I love the Ray2 / Planted+ combination, and am hoping the MonsterRay really sets it off


----------



## fishkeeper01 (Oct 2, 2012)

Man you know I'm really just stuck between the satellite plus and marineland double bright, so I've come up with some questions.

1) for the satellite plus how can I turn it on, but get the moonlights to come on first. Like with the marineland. All the videos I watched show the white lights immediately coming on when turning the satellite plus on.

2) aside from features what makes the satellite plus better?


----------



## green18 (Jan 6, 2014)

Trust me, the double bright has no such feature as ramping up or down. You either have all lights on or just moonlight and the switch is a toggle so one or the other.

The only way to ramp up the satellite is to buy the timer made for it. Otherwise you have to manually switch between modes.

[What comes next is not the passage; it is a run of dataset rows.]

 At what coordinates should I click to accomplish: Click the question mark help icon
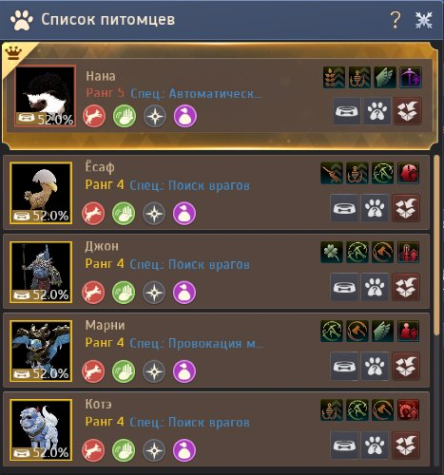(395, 19)
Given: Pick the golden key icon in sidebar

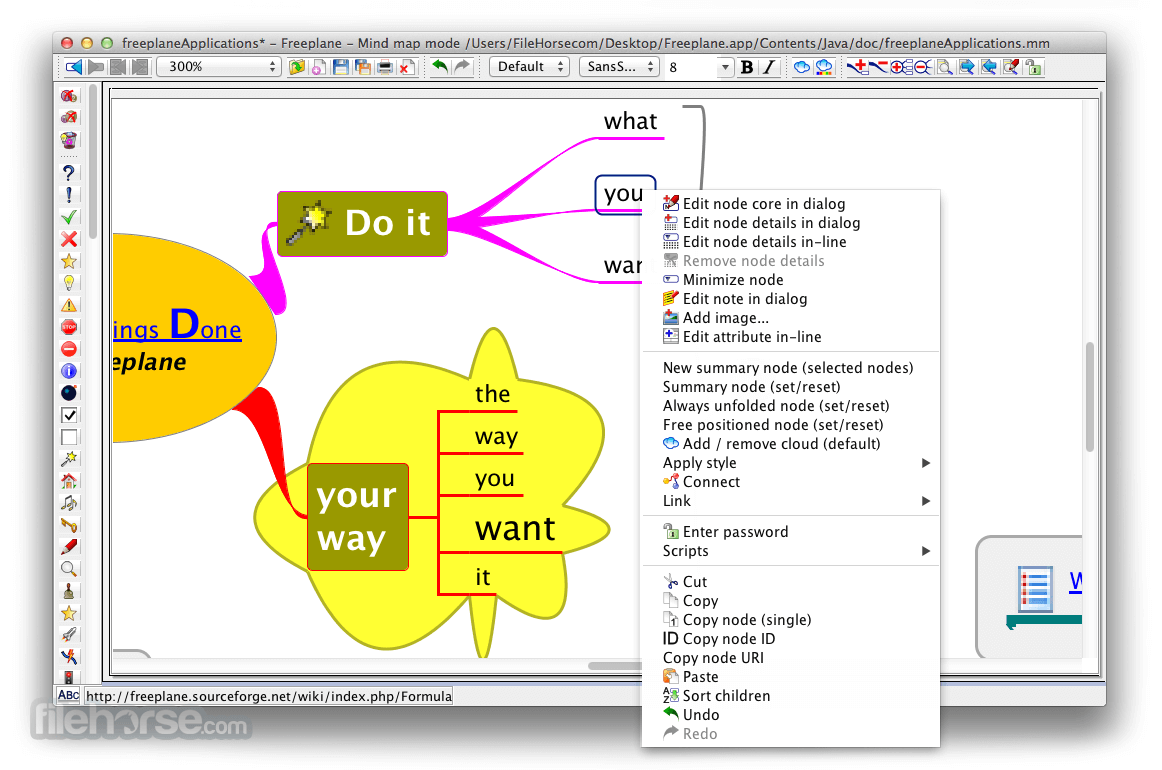Looking at the screenshot, I should 69,524.
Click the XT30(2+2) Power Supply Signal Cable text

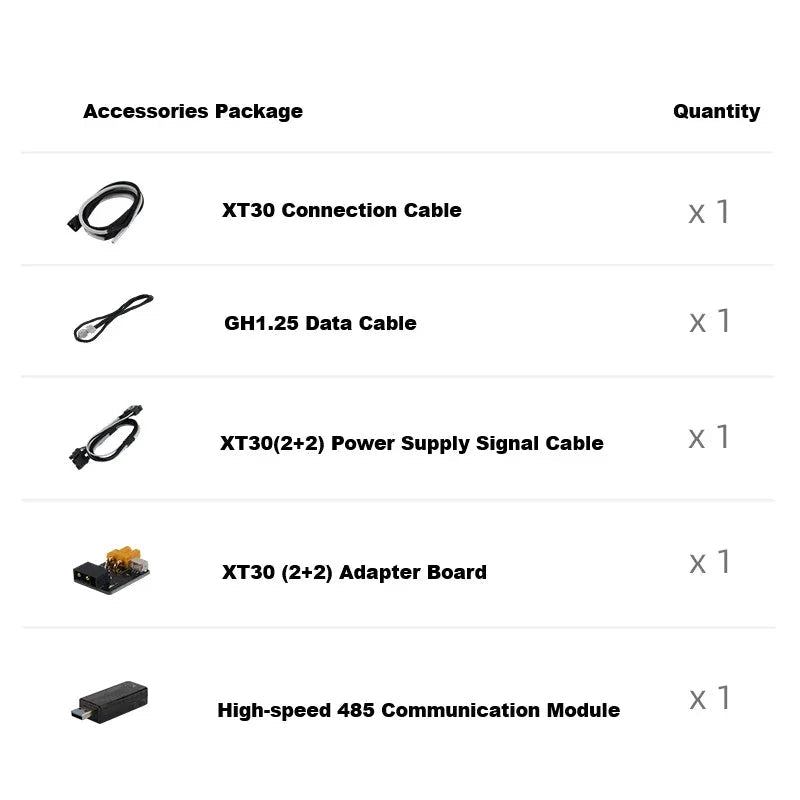click(x=411, y=443)
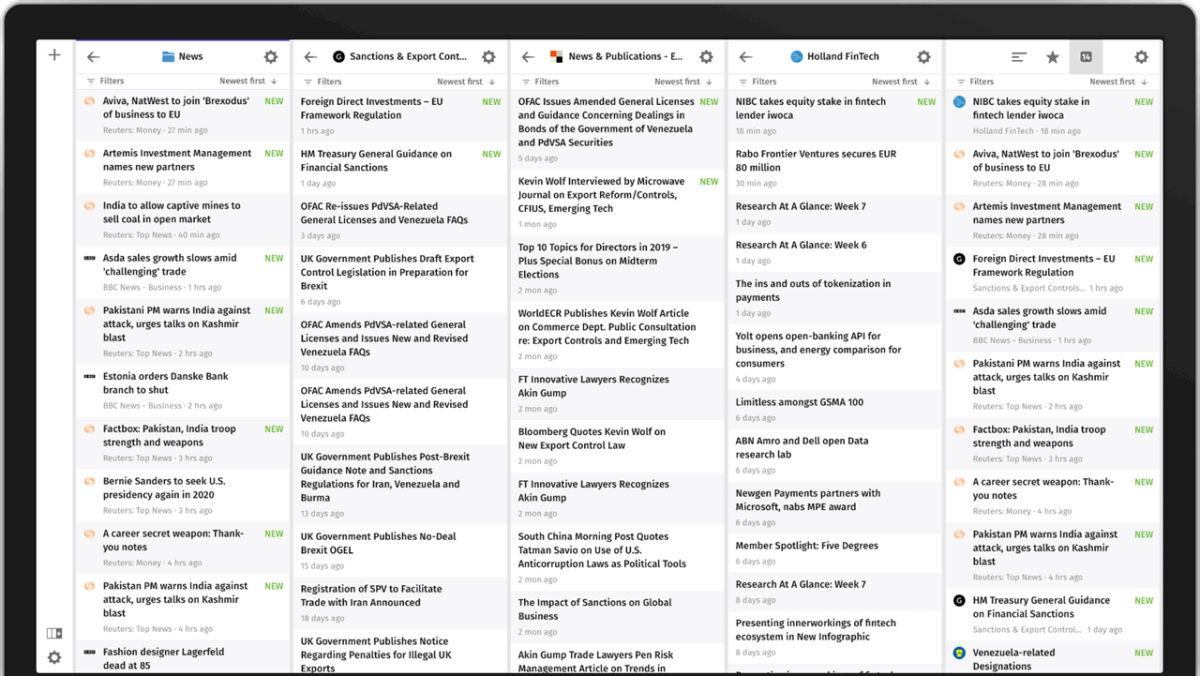This screenshot has width=1200, height=676.
Task: Show starred items via star icon
Action: coord(1052,57)
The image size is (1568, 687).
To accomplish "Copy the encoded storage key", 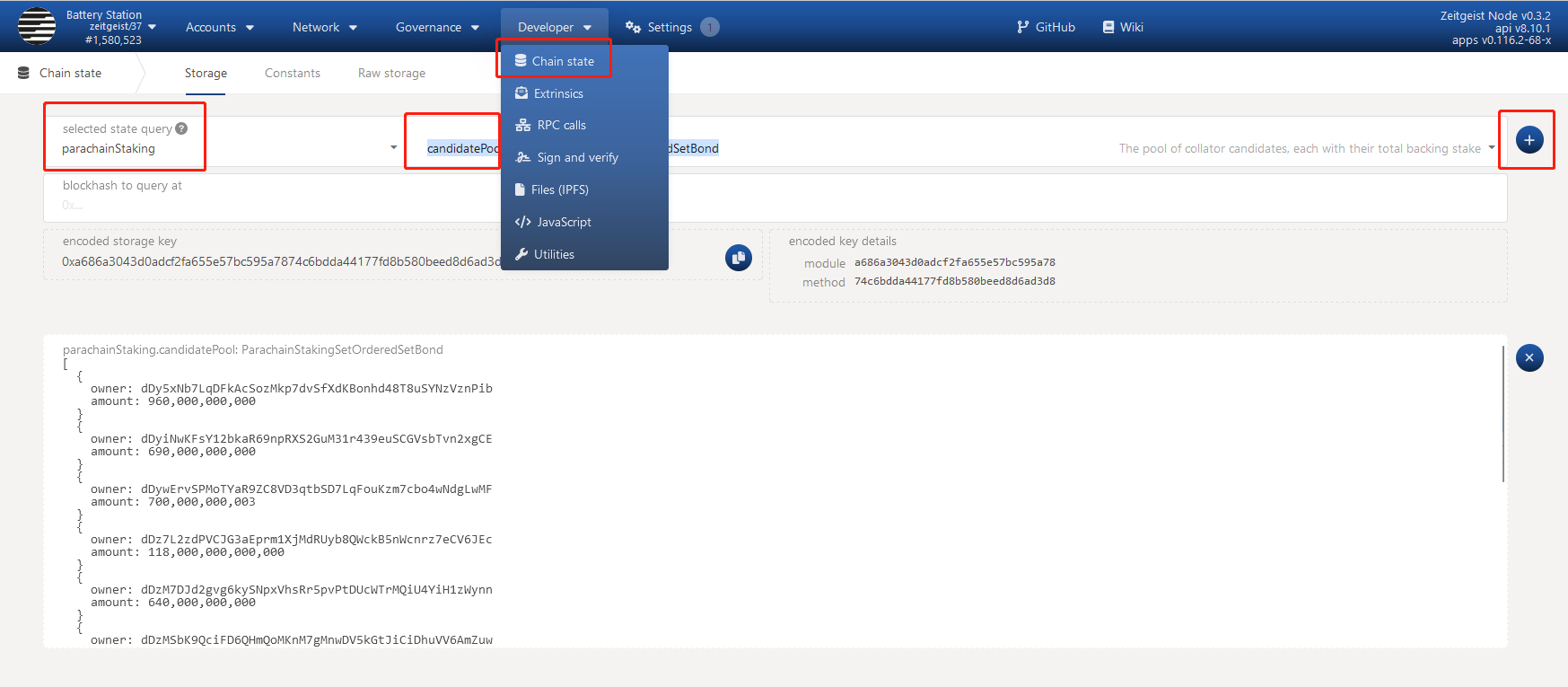I will point(738,259).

Oh, and as far as other features it looks cooler (IMO), the remote is very handy, the customer service is top notch (as is Finnex).


----------



## fishkeeper01 (Oct 2, 2012)

So your saying when I hit the power button it will come on white and then I have to change it to the blue lights. So there will be a few seconds of white then blue lights?


----------



## Brian_Cali77 (Mar 19, 2010)

The Sat+ turns on from whatever setting you last had it on prior to turning off. It has built in memory like that. Makes it handy when using it in conjunction with a basic timer. The ramp timer option just adds another level of features. So basically, if you push the moonlight button at night and then turn it off in that mode, when you turn the light back on, it's in moonlight (until you change the setting).


----------



## green18 (Jan 6, 2014)

The great thing about what Brian says is I use that to make it like a "ramp up". At night I switch it to my custom "dusk" setting and it goes off on its own with a standard timer. When the timer comes back on it is in that same dusk mode and I just flip it to daylight when I stop home at lunch.

It is a little bit of a manual step but you could just as easily leave it in daylight mode and skip the ramp up if you were going to be gone.


----------